*** Records for the exercise Section Begins ***
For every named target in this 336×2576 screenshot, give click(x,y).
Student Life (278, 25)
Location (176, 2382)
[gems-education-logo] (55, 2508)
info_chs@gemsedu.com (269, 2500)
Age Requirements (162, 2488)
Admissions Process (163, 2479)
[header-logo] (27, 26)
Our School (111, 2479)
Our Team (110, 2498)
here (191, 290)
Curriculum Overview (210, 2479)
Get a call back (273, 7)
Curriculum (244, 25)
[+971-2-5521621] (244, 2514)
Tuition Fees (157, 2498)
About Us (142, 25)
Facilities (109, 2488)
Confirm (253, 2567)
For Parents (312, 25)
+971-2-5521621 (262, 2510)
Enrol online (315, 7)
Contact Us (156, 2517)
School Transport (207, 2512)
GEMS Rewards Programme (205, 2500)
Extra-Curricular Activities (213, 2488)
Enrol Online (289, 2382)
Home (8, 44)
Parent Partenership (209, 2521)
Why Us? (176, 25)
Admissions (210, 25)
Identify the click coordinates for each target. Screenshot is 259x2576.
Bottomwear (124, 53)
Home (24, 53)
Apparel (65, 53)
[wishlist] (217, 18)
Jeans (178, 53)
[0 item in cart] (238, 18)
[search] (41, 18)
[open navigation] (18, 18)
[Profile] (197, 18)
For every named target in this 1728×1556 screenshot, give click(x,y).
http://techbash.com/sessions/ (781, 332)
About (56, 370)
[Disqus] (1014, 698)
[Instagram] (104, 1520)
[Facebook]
*** Records for the exercise Section Ends ***
**What the task asks:**
Scan the listing for the string "click", then copy every line where it appears.

**Task response:**
For every named target in this 336×2576 screenshot, give click(x,y).
Identify the click coordinates for each target. Screenshot is 259x2576.
For every named target in this 1728×1556 screenshot, give click(x,y).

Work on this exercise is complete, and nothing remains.